__EXERCISE__: Your answer must be a word-for-word copy of the data.

__DATA RECORDS__:
· · · ·
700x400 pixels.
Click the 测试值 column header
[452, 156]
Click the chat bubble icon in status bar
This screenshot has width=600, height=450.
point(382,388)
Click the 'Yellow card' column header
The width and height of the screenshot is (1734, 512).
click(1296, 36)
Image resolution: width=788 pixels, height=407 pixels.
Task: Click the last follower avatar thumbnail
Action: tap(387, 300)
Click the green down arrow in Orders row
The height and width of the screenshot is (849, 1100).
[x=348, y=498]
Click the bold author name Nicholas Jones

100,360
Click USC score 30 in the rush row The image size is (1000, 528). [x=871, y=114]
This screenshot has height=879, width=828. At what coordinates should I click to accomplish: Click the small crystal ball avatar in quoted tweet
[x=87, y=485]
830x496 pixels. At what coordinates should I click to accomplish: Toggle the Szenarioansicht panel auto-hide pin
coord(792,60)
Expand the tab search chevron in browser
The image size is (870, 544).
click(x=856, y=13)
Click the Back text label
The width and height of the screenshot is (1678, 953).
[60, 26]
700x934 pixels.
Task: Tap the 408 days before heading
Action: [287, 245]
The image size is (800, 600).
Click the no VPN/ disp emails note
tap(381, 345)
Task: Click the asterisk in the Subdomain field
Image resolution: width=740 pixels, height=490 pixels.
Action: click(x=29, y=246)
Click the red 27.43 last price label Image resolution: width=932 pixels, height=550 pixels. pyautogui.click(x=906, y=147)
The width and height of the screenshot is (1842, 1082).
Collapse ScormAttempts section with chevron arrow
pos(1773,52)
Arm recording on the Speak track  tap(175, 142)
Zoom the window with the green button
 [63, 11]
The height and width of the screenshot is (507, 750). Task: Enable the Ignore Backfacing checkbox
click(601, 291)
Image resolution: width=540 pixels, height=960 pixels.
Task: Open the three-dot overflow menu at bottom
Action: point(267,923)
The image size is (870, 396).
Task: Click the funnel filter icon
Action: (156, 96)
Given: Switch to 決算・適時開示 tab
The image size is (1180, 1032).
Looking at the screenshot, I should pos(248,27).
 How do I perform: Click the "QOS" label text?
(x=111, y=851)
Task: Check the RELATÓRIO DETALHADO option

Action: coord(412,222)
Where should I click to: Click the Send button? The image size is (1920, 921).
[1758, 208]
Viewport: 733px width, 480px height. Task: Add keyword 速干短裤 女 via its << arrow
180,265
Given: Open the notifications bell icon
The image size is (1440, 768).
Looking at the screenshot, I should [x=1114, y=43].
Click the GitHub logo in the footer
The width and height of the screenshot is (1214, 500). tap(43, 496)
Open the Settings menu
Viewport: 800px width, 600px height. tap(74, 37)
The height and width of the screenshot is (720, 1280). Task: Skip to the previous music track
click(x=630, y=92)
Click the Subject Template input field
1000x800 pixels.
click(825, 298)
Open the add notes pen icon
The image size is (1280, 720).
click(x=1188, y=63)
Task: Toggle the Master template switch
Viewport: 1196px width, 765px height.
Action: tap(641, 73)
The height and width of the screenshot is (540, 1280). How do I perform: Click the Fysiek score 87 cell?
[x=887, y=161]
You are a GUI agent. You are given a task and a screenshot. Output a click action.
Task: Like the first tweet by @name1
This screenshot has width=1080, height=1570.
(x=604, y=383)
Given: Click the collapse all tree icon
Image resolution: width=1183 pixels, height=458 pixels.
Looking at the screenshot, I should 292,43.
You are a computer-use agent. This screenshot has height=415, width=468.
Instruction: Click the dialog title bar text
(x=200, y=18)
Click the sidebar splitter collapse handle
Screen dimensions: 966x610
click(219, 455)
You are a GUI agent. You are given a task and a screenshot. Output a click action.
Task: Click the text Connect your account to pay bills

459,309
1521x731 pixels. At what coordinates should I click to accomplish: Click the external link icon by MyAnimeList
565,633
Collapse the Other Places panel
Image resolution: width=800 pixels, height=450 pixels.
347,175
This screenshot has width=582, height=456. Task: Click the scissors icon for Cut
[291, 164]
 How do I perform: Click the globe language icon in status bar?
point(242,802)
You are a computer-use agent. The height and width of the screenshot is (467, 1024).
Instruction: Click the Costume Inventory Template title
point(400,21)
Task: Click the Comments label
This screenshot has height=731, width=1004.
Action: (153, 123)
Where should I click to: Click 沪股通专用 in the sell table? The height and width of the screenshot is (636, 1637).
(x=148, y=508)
· · · ·
__TASK RESPONSE__:
700x400 pixels.
Click the 测试值 column header
[452, 156]
Click the chat bubble icon in status bar
This screenshot has width=600, height=450.
point(382,388)
Click the 'Yellow card' column header
The width and height of the screenshot is (1734, 512).
click(1296, 36)
Image resolution: width=788 pixels, height=407 pixels.
Task: Click the last follower avatar thumbnail
Action: tap(387, 300)
Click the green down arrow in Orders row
The height and width of the screenshot is (849, 1100).
[x=348, y=498]
Click the bold author name Nicholas Jones

100,360
Click USC score 30 in the rush row The image size is (1000, 528). [x=871, y=114]
This screenshot has height=879, width=828. At what coordinates should I click to accomplish: Click the small crystal ball avatar in quoted tweet
[x=87, y=485]
830x496 pixels. At what coordinates should I click to accomplish: Toggle the Szenarioansicht panel auto-hide pin
coord(792,60)
Expand the tab search chevron in browser
The image size is (870, 544).
click(x=856, y=13)
Click the Back text label
The width and height of the screenshot is (1678, 953).
[60, 26]
700x934 pixels.
Task: Tap the 408 days before heading
Action: [287, 245]
The image size is (800, 600).
Click the no VPN/ disp emails note
tap(381, 345)
Task: Click the asterisk in the Subdomain field
Image resolution: width=740 pixels, height=490 pixels.
Action: click(x=29, y=246)
Click the red 27.43 last price label Image resolution: width=932 pixels, height=550 pixels. pyautogui.click(x=906, y=147)
The width and height of the screenshot is (1842, 1082).
Collapse ScormAttempts section with chevron arrow
pos(1773,52)
Arm recording on the Speak track  tap(175, 142)
Zoom the window with the green button
 [63, 11]
The height and width of the screenshot is (507, 750). Task: Enable the Ignore Backfacing checkbox
click(601, 291)
Image resolution: width=540 pixels, height=960 pixels.
Task: Open the three-dot overflow menu at bottom
Action: point(267,923)
The image size is (870, 396).
Task: Click the funnel filter icon
Action: (156, 96)
Given: Switch to 決算・適時開示 tab
The image size is (1180, 1032).
Looking at the screenshot, I should pos(248,27).
 How do I perform: Click the "QOS" label text?
(x=111, y=851)
Task: Check the RELATÓRIO DETALHADO option

Action: coord(412,222)
Where should I click to: Click the Send button? The image size is (1920, 921).
[1758, 208]
Viewport: 733px width, 480px height. Task: Add keyword 速干短裤 女 via its << arrow
180,265
Given: Open the notifications bell icon
The image size is (1440, 768).
Looking at the screenshot, I should [x=1114, y=43].
Click the GitHub logo in the footer
The width and height of the screenshot is (1214, 500). tap(43, 496)
Open the Settings menu
Viewport: 800px width, 600px height. tap(74, 37)
The height and width of the screenshot is (720, 1280). Task: Skip to the previous music track
click(x=630, y=92)
Click the Subject Template input field
1000x800 pixels.
click(825, 298)
Open the add notes pen icon
The image size is (1280, 720).
click(x=1188, y=63)
Task: Toggle the Master template switch
Viewport: 1196px width, 765px height.
Action: tap(641, 73)
The height and width of the screenshot is (540, 1280). How do I perform: Click the Fysiek score 87 cell?
[x=887, y=161]
You are a GUI agent. You are given a task and a screenshot. Output a click action.
Task: Like the first tweet by @name1
This screenshot has width=1080, height=1570.
(x=604, y=383)
Given: Click the collapse all tree icon
Image resolution: width=1183 pixels, height=458 pixels.
Looking at the screenshot, I should 292,43.
You are a computer-use agent. This screenshot has height=415, width=468.
Instruction: Click the dialog title bar text
(x=200, y=18)
Click the sidebar splitter collapse handle
Screen dimensions: 966x610
click(219, 455)
You are a GUI agent. You are given a task and a screenshot. Output a click action.
Task: Click the text Connect your account to pay bills

459,309
1521x731 pixels. At what coordinates should I click to accomplish: Click the external link icon by MyAnimeList
565,633
Collapse the Other Places panel
Image resolution: width=800 pixels, height=450 pixels.
347,175
This screenshot has width=582, height=456. Task: Click the scissors icon for Cut
[291, 164]
 How do I perform: Click the globe language icon in status bar?
point(242,802)
You are a computer-use agent. The height and width of the screenshot is (467, 1024).
Instruction: Click the Costume Inventory Template title
point(400,21)
Task: Click the Comments label
This screenshot has height=731, width=1004.
Action: (153, 123)
Where should I click to: Click 沪股通专用 in the sell table? The height and width of the screenshot is (636, 1637).
(x=148, y=508)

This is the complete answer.